Antes de que existiera el concepto de “superfoods”, en las cocinas mexicanas ya se preparaban tés que funcionaban como pequeños rituales de cuidado. Uno de los más queridos es el té de canela con cáscara de naranja y piloncillo: una infusión humilde, hecha con lo que hay en la alacena, que perfuma la casa entera y reconforta cuando el frío, la garganta irritada o el cansancio se asoman en plena temporada de posadas.
La canela llegó a la Nueva España a través de las rutas comerciales que unían Asia, Europa y América, y terminó arraigándose en nuestra cocina hasta volverse indispensable en atoles, arroces con leche, ponches y tés invernales.
La naranja, por su parte, se adaptó tan bien a los climas mexicanos que hoy parece imposible imaginar diciembre sin cítricos para ponche, ensaladas y postres.

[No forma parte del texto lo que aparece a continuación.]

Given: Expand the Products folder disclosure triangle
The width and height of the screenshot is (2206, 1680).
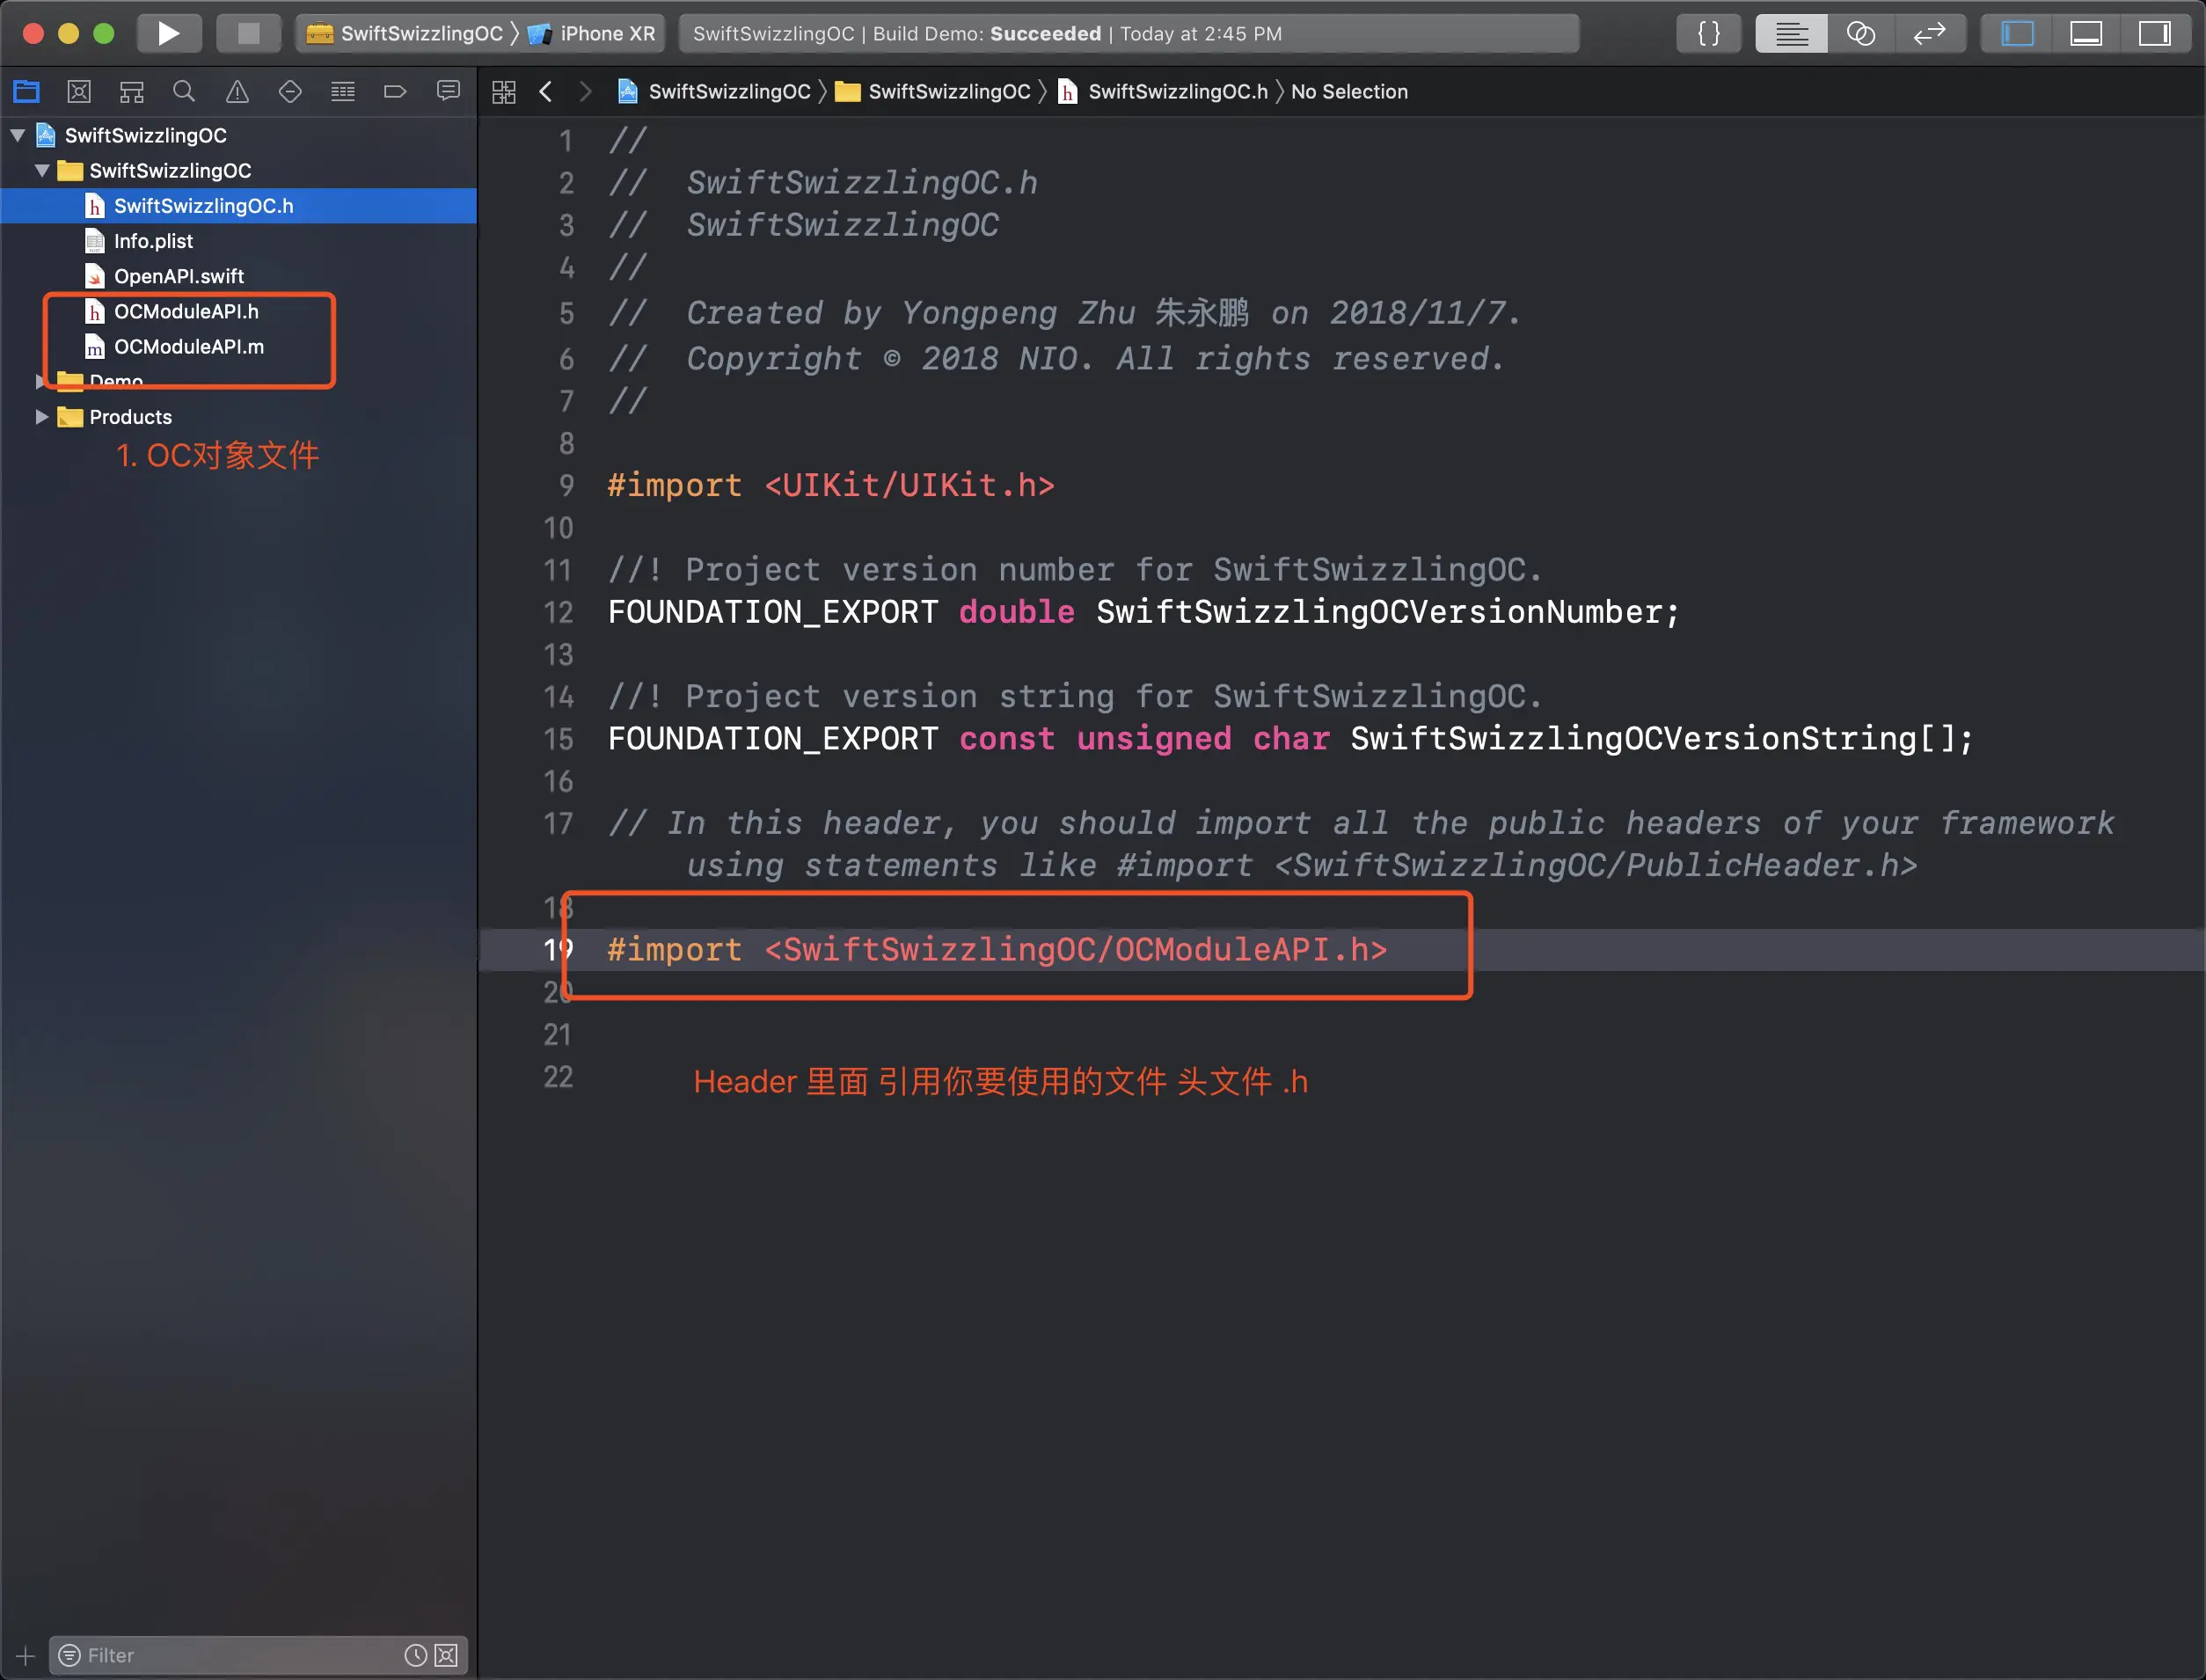Looking at the screenshot, I should click(x=42, y=416).
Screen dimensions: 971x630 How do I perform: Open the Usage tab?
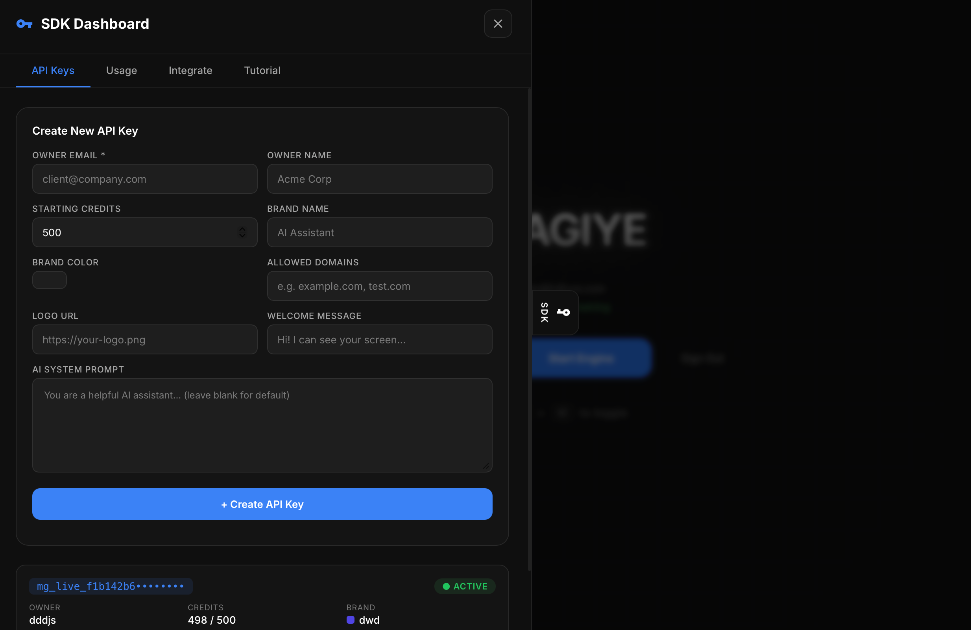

El piloncillo, obtenido de la caña de azúcar, aporta dulzor, notas de caramelo y, sobre todo, la idea de cocina de barrio: el cono oscuro disuelto lentamente en la olla de barro.
Este té no es un medicamento ni una cura milagrosa contra la gripa, pero sí cumple algo que la medicina moderna reconoce: ayuda a mantener una buena hidratación, proporciona sensación de calor, aporta ciertos antioxidantes provenientes de la canela y los cítricos, y ofrece algo que ninguna pastilla puede imitar: el consuelo emocional de una bebida caliente preparada por alguien que se preocupa por ti.